Solved – Cross-validation on really small datasets

cross-validationrsmall-sample

Let's say I have a small dataset:

data <- replicate(4,rnorm(13))

I want to test the out-of-sample predictions of a regression model as a function of increasing training set size (increasing by 10% in each increment).

I use the following procedure:

test.set <- 3

#for each iteration increase the test set by 10%
train.set <- (nrow(data)-test.set) * seq(0.1,0.9,0.1)
train.set <- train.set[train.set>1]
results <- vector()

  y=0
  for (t in train.set){
    y=y+1
    trainSize <- t
    train <- sample(1:nrow(data),trainSize)
    test <- sample(1:nrow(data),test.set) 

    test.data <- data[test,]
    train.data <- data[train,]



    #fit a linear regression:
    train.data <- as.data.frame(train.data)
    model <- lm(train.data[,1] ~., data=train.data[,2:4])

    #get predictions:
    test.data <- as.data.frame(test.data)
    predictions <- predict(model,test.data)

    #calculate out of sample R squared (1-SSE/TSS): 

    error <- 1 - sum( (test.data[,1] - predictions)^2 ) / ((nrow(test.data)-1) * var(test.data[,1]))

    results[y] <- error
  }

I repeat this procedure several times and take the average of the repetitions.

My problem is that I get unreliable results. I am assuming this is because the dataset is really small. What could I do to get more reasonable estimates?

Best Answer

(Disclaimer: I did not check the code, and that would be more appropriately asked on codereview.sx)

My problem is that I get unreliable results. I am assuming this is because the dataset is really small. What could I do to get more reasonable estimates?

There are (at least) two small sample size problems mixed here:

  • because you have too few training cases, your models (including the surrogate models of the cross validation) are not only bad on average, but also unstable (i.e. vary much if a few training instances are exchanged).

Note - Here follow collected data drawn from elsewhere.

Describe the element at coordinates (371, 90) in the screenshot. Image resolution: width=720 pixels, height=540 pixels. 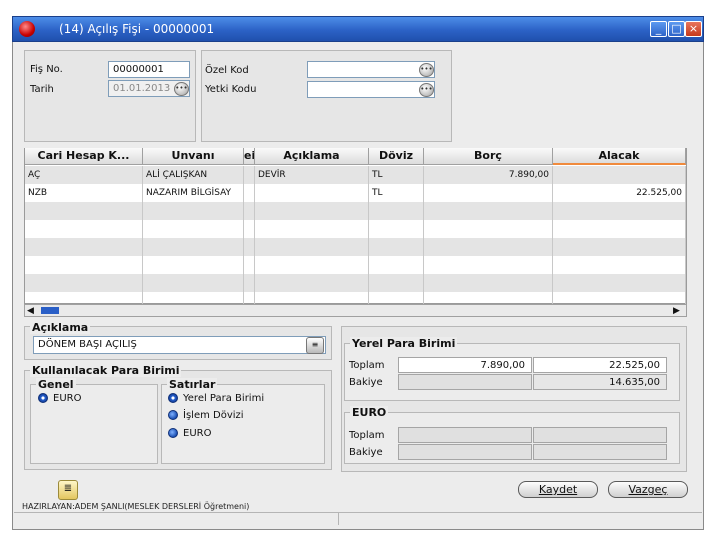
I see `yetki-kodu-input` at that location.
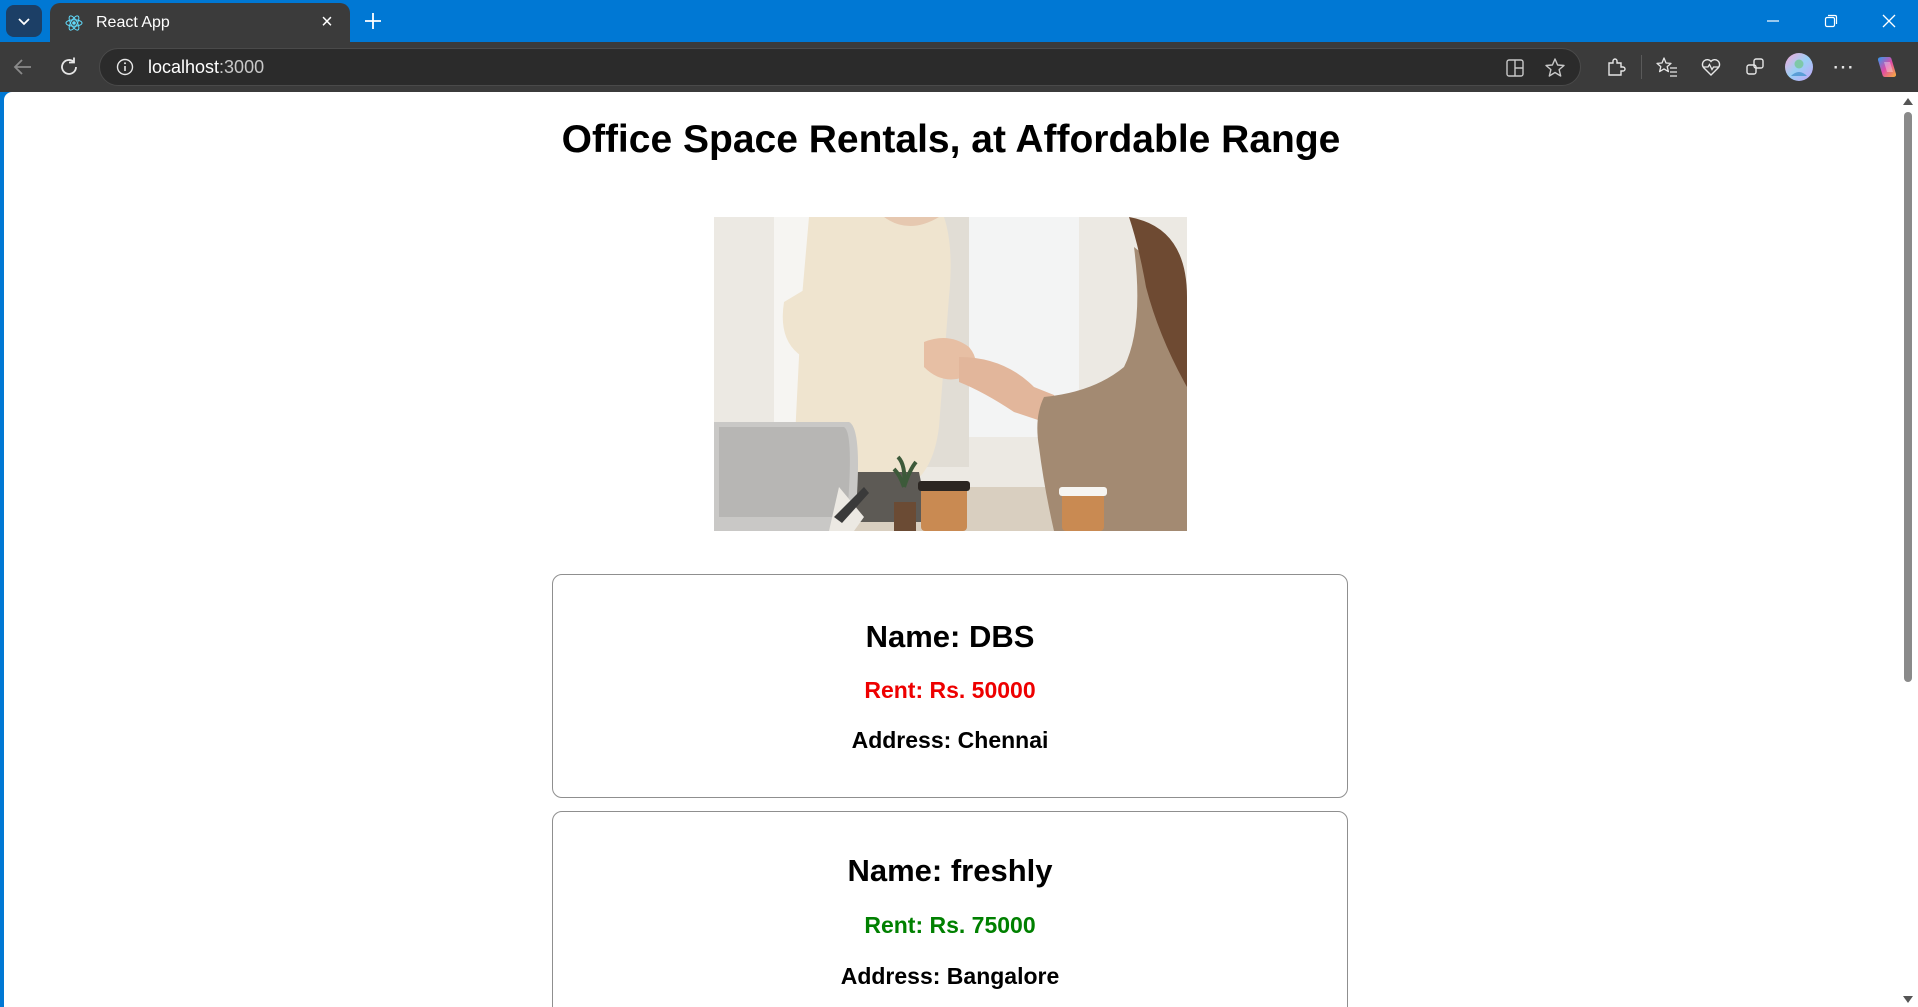 Image resolution: width=1918 pixels, height=1007 pixels. What do you see at coordinates (74, 23) in the screenshot?
I see `react-logo-icon` at bounding box center [74, 23].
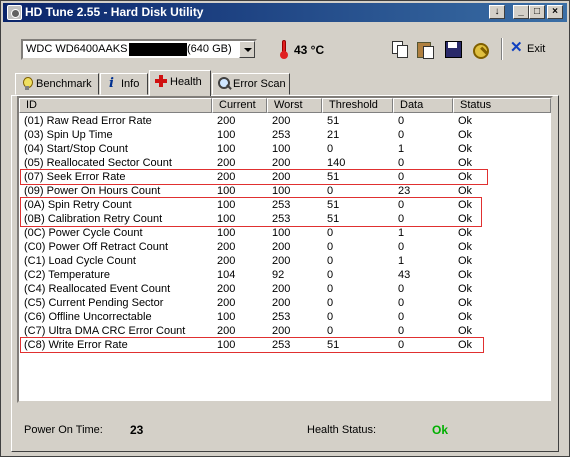  I want to click on power-on-time-label: Power On Time:, so click(64, 430).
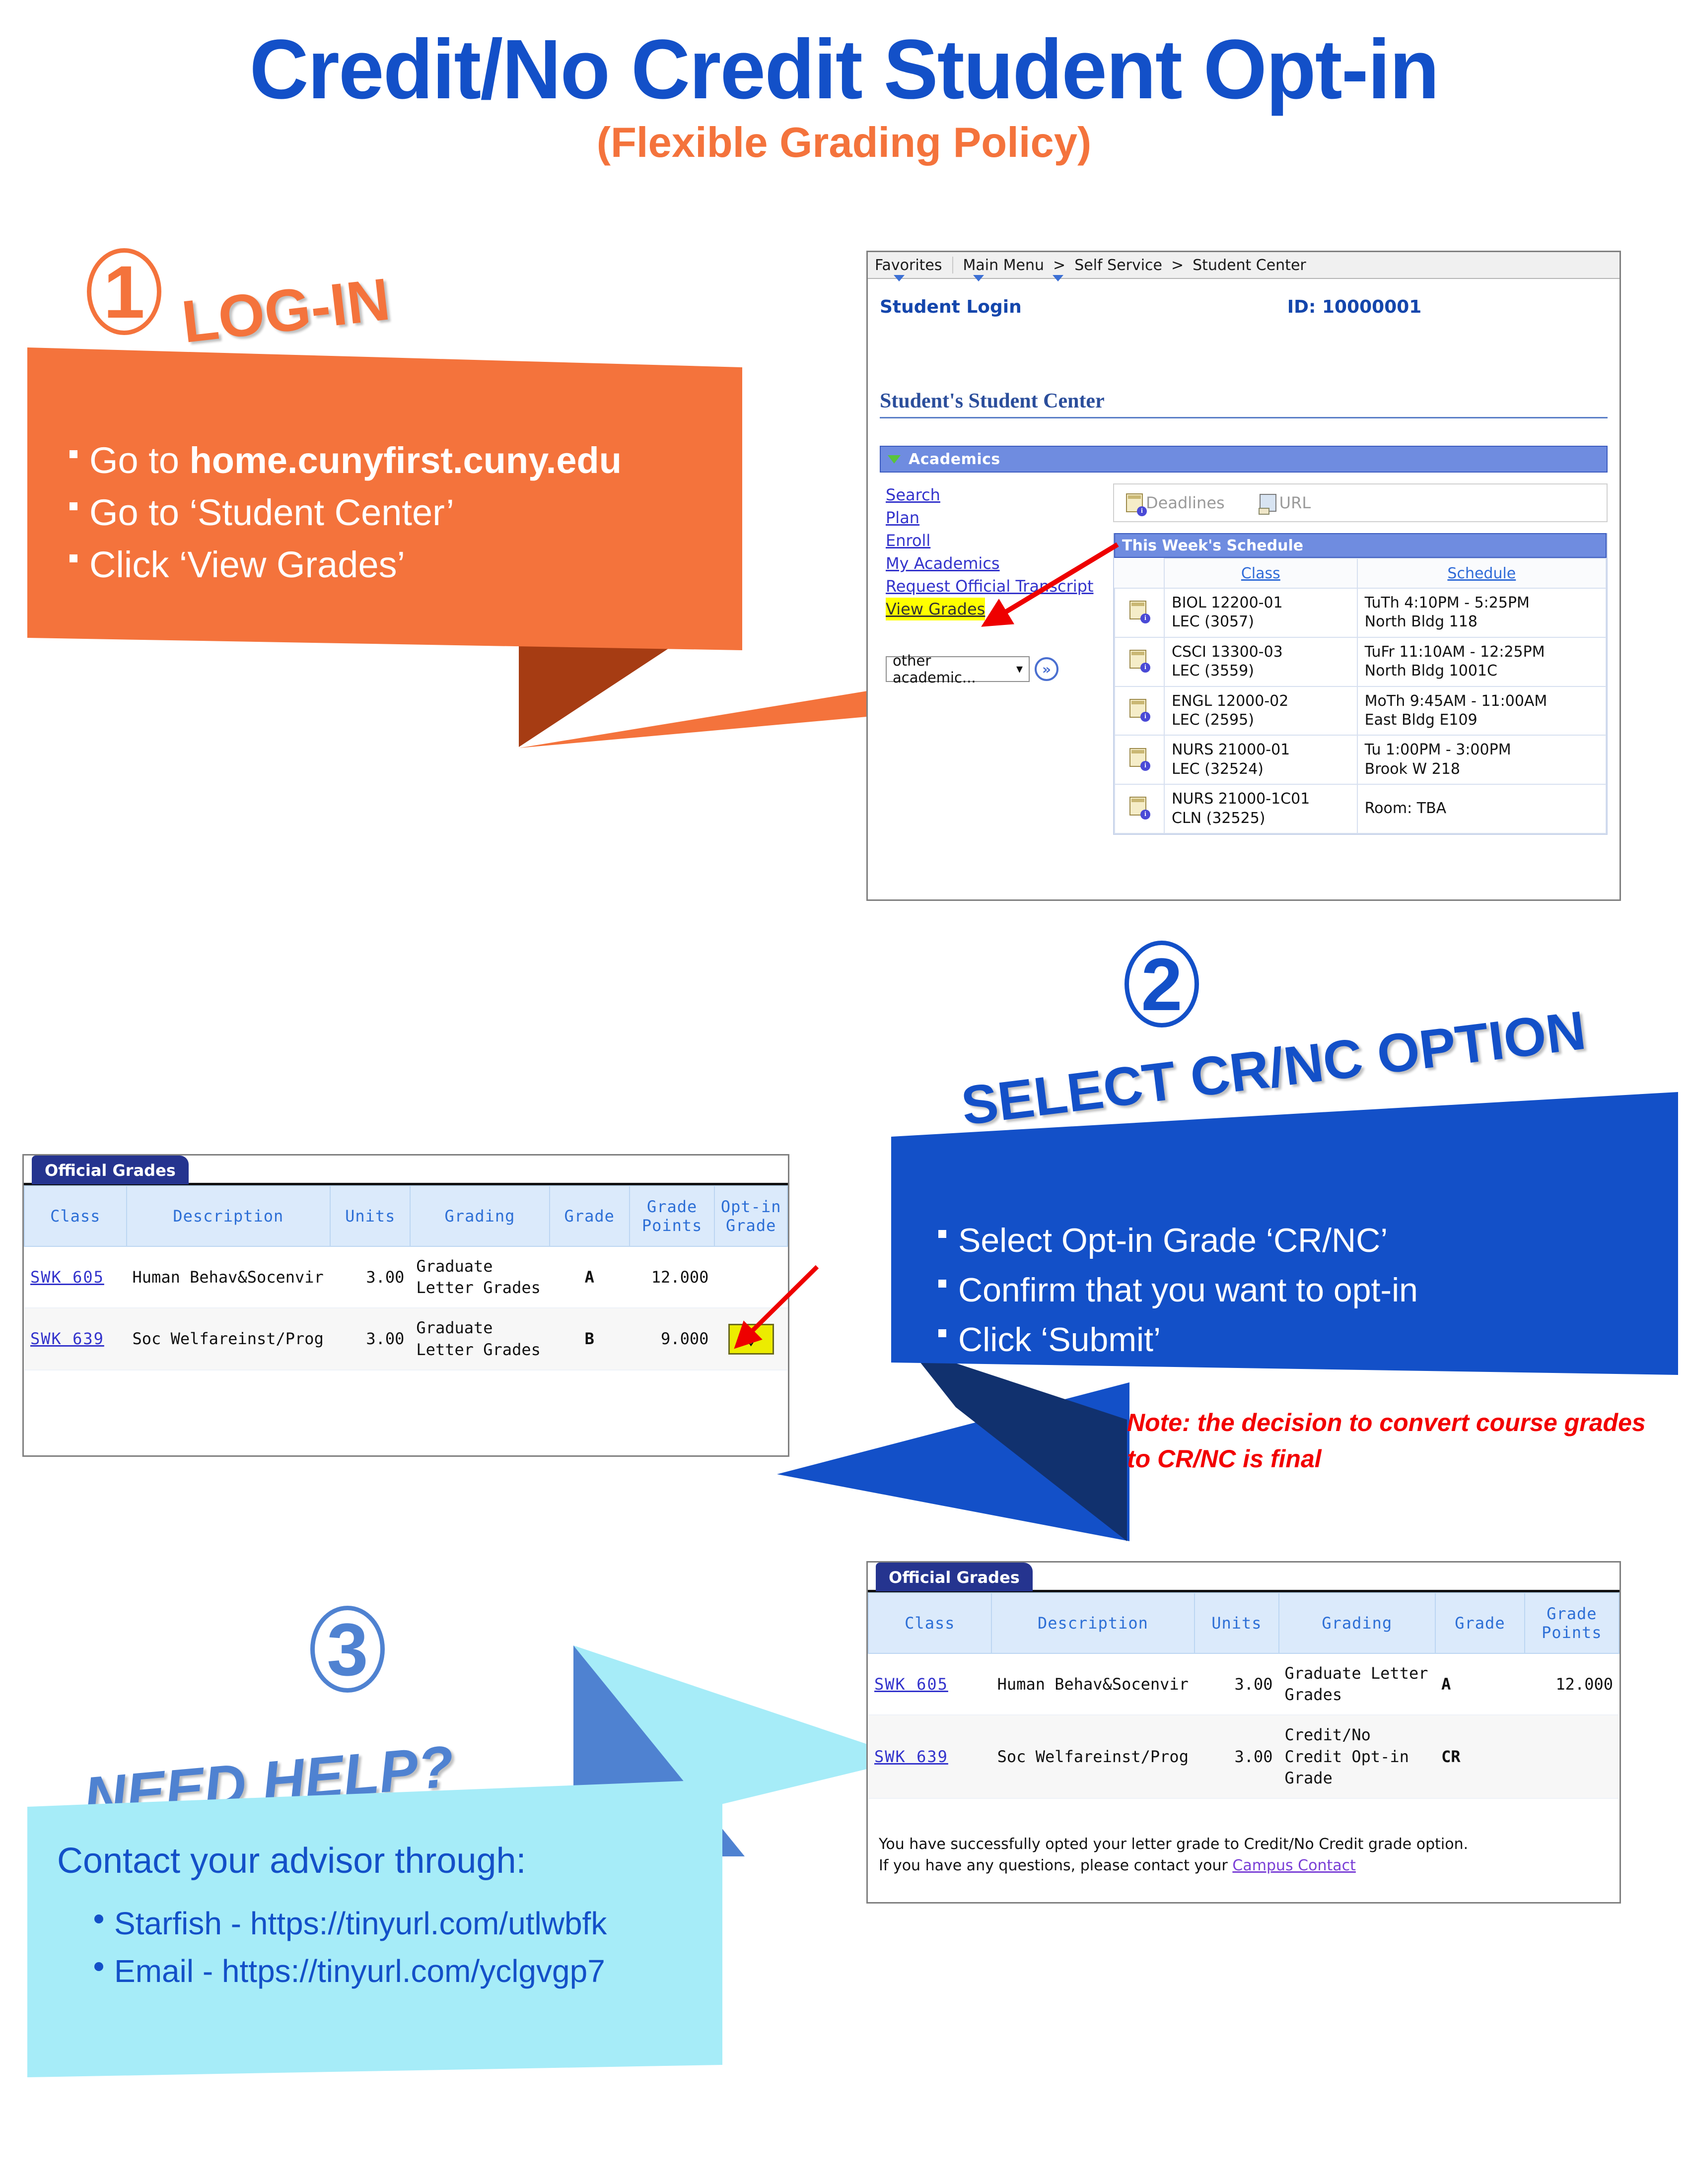 The width and height of the screenshot is (1688, 2184). What do you see at coordinates (902, 518) in the screenshot?
I see `link-plan: Plan` at bounding box center [902, 518].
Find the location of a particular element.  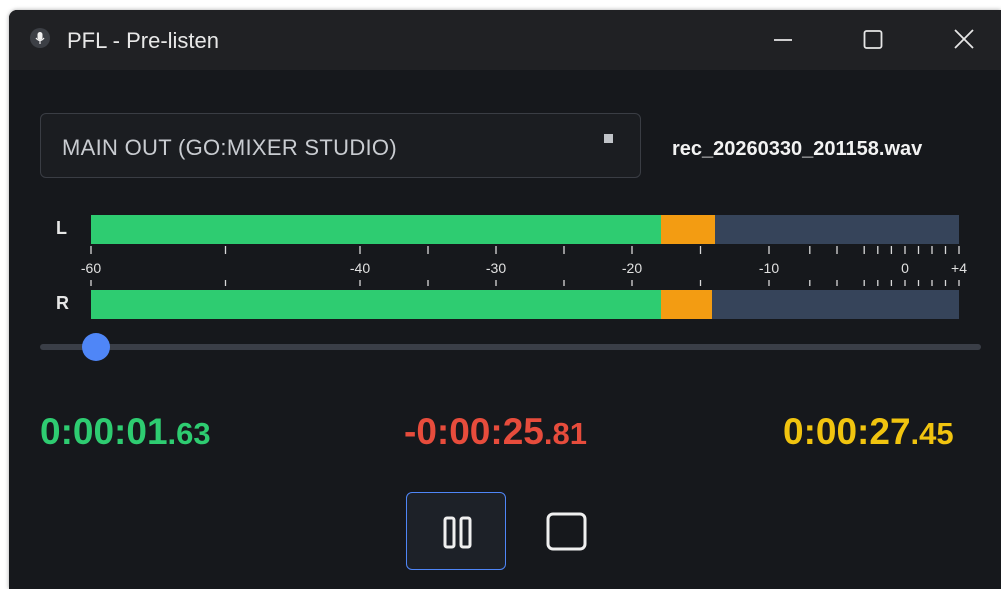

stop-button is located at coordinates (567, 531).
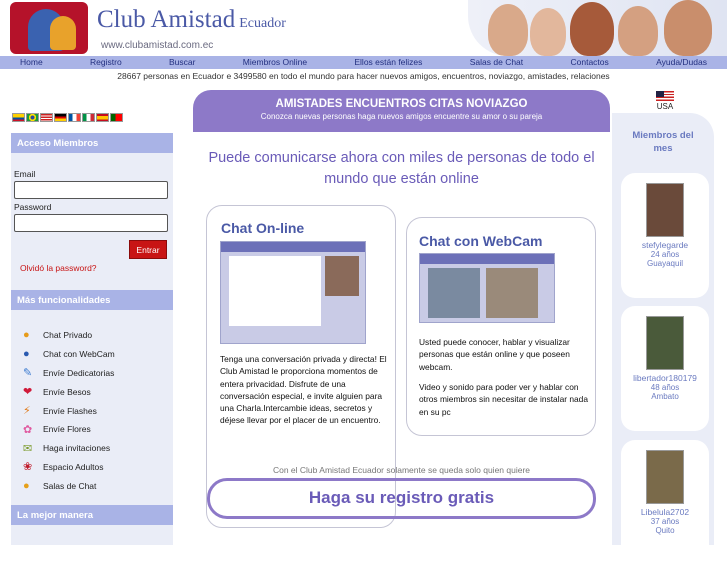 The height and width of the screenshot is (565, 727). I want to click on list-item: ✎ Envíe Dedicatorias, so click(69, 374).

  • because you have too few test cases, your test results themselves are uncertain as well. So the results you observe may be (approximately) described as

    learning curve (= average performance as function of $n_{train}$) +
    model instability (= variance due to training sample size) +
    test variance (= variance due to test sample size) +
    testing bias (depending on how exactly you formulate your scenario, i.e. wrt. to $n_{train}$ or $n$)

For simulations, you can at least partially unmix the training and test sample size contributions to the total uncertainty by a reference measurement of the model performance with a separate large independent test set.

If there isn't any further data (i.e. real application, no simulation), make sure that the model itself is stable (low complexity/highly regularized and/or use an aggregated model): the instability contribution to variance is the one thing here that you can influence and you anyways need to do this, because unstable always means high generalization error. Stability can be checked by iterated/repeated cross validation or out-of-bootstrap validation. In addition, the variance contribution due to model instability cancels out over many runs of the cross/out of bootstrap validation.
Once you know that this component of the variance is negligible, you can attribute the variance you observe to the finite test sample size. Note that the $n$ is the number of distinct cases that have been tested, regardless of how many runs you did. With that, you can calculate e.g. hereconfidence intervals. Obviously this will not reduce the uncertainty as it is fundamentally caused by too few samples - but it will allow you to judge what you can (or cannot) conclude from your data. With that (possibly + simulations), you may be able to convince you supervisor/boss/customer that more samples are needed.

I only have 3 instances in the test set. is that large enough to get reliable estimates?

Typically, no.

For classification with 0/1 loss function, the situation is even worse than for regression, and there we found that for sample sizes < 100 test cases the test error is typically so large that not much can be said at all. I'd expect the situation to be somewhat nicer for regression/calibration, but unless your are superlucky and have basically noiseless data, 3 test cases will not be sufficient to draw any kind of practical conclusions.

Here's a paper we wrote about the situation for classification:
Beleites, C. and Neugebauer, U. and Bocklitz, T. and Krafft, C. and Popp, J.: Sample size planning for classification models. Anal Chim Acta, 2013, 760, 25-33.
DOI: 10.1016/j.aca.2012.11.007

accepted manuscript on arXiv: 1211.1323


If you need to discuss in more detail, I'd be willing to help e.g. writing a shared paper about this. I'm in chemometrics, and the topic would certainly be of practical importance.